NEW MRD MEDICARE COVERAGE FOR SELECT INDICATIONS /// LEARN MORE NEW MRD MEDICARE COVERAGE FOR SELECT INDICATIONS /// LEARN MORE
11/04/2025

A Novel Multi-Omic Algorithm To Predict Real-World Outcomes Among Patients With Rare, Advanced, Solid Cancers Treated With Off-Label Immune Checkpoint Inhibitors

SITC 2025 PRESENTATION
Authors Michelle Ting-Lin, Alia D Zander, Rossin Erbe, Yan Liu, Ailin Jin, Seung W Hyun, Ben Terdich, Kyle A Beauchamp, Timothy Taxter, Victoria L Chiou, Michelle M Stein, Kate Sasser, Ezra Cohen, Anna Lasorella, Gregory A Vidal, Scott Haake, Antonio Iavarone, Chithra Sangli, Halla Nimeiri, Aparna Kalyan

Abstract
Background – Immune checkpoint inhibitors (ICIs) have transformed the oncology treatment landscape, yet effective treatments for rare cancers remain a clinical unmet need. The scarcity and heterogeneity of rare cancers makes widespread progress challenging; a generalizable biomarker to predict response and improve patient selection is critically needed. The immune profile score (IPS) is a DNA- and RNA-based molecular signature validated as a prognostic biomarker in a large cohort of >1,500 advanced solid cancer patients. Here we evaluate IPS in a cohort of patients with rare, advanced, solid cancers who received off-label ICI therapy.

[Excerpted records]
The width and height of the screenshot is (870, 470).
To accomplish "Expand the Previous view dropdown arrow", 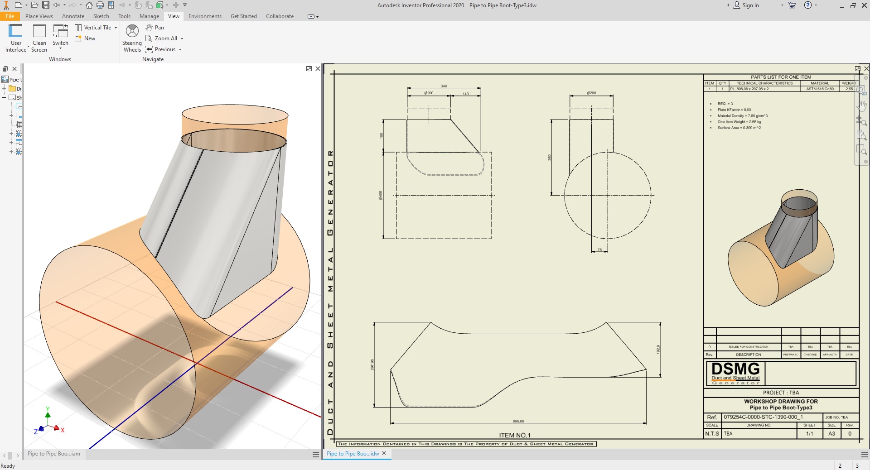I will click(180, 49).
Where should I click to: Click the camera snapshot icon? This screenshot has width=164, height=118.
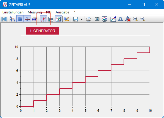coord(97,19)
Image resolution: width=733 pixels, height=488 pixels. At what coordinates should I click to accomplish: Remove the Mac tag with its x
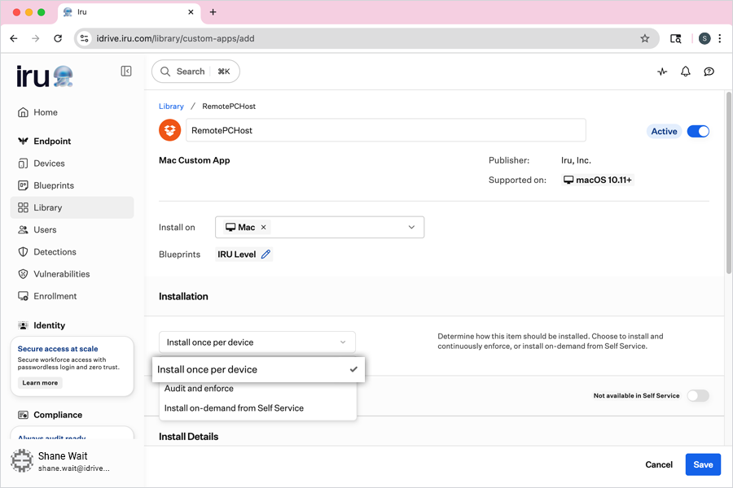[263, 228]
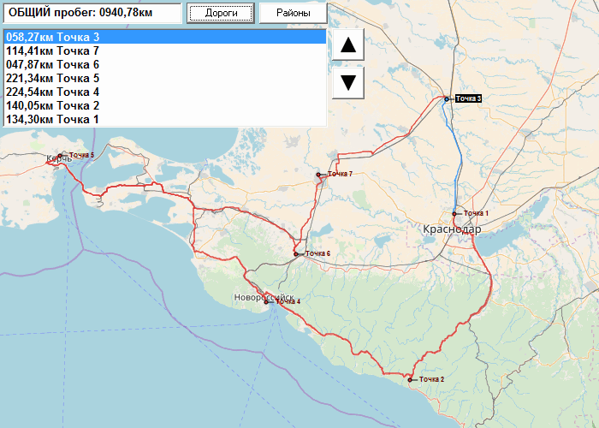Choose the 224,54км Точка 4 row
599x428 pixels.
coord(165,92)
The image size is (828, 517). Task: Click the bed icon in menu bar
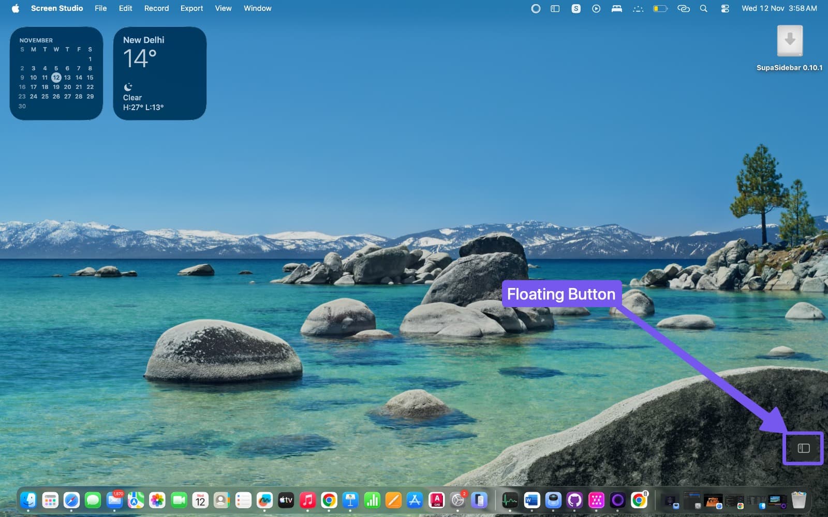[x=616, y=9]
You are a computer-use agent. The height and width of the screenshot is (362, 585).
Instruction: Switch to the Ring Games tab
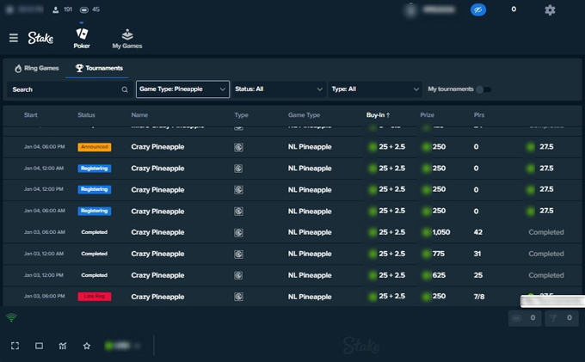pyautogui.click(x=39, y=68)
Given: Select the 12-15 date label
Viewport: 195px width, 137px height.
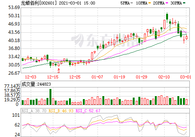Looking at the screenshot, I should (x=53, y=77).
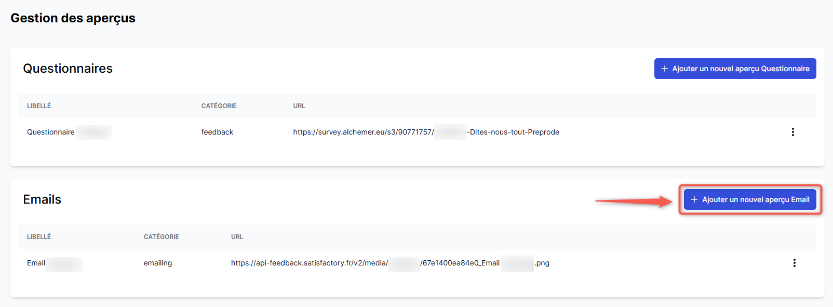Open the api-feedback.satisfactory.fr media URL
This screenshot has width=833, height=307.
(310, 263)
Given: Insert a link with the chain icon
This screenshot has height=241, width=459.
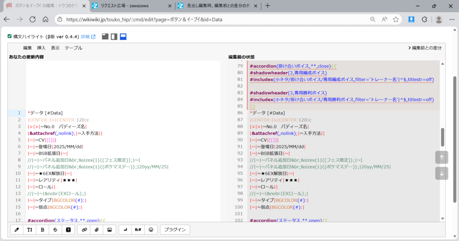Looking at the screenshot, I should pyautogui.click(x=84, y=230).
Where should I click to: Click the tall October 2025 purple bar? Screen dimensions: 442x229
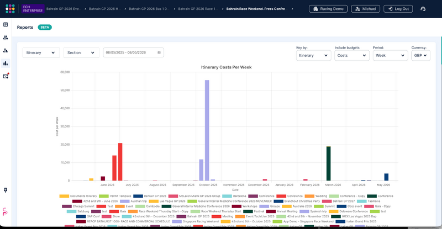[x=207, y=130]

[Task directions] Carry on the abstract on the immune profile score in rare cancers, starting after its last sentence. The records have nothing to do with the text.

[Result for this exercise]
Methods – From a multimodal real-world database, patients with an advanced solid cancer diagnosis defined as rare by the FDA (<200,000 patients diagnosed) who received any ICI-containing regimen off-label in the first or second line of therapy were eligible (patients with high TMB (>10mut/Mb) or microsatellite instability excluded). IPS was calculated as a continuous score and patients were further categorized into IPS-high(H) and IPS-low(L) using a previously determined threshold. Cox proportional hazards models were fit to demonstrate prognostic utility for overall survival.

Results – Among 90 evaluable patients with a median follow up of 20 months, 26 tumor types were represented, where carcinosarcoma (n=19, 21%), pancreatic ductal adenocarcinoma (n=17, 19%) and gynecological clear cell carcinoma (n=7, 7.8%) were most common. 16 (17.8%) patients were classified as IPS-high. Only 7 cancer types had representation from both IPS-H and IPS-L. IPS-H patients demonstrated significantly longer survival compared to IPS-L patients (HR=0.26, 95% CI= [0.09-0.73]). IPS remained significant when restricted to cancer types with representation from both IPS-H and IPS-L (HR=0.18, [0.04-0.79]). Additionally, we evaluated the prognostic utility of IPS as a continuous variable. The HR (for a 50 unit increase, HR=0.15 [0.05-0.46]) was similar in magnitude and direction to the categorical representation of IPS-H versus L. IPS was consistently prognostic across all subgroups (demographics, regimen group) and clinically relevant confounders (liver metastases, lung metastases, PD-L1 gene expression, and cancer type).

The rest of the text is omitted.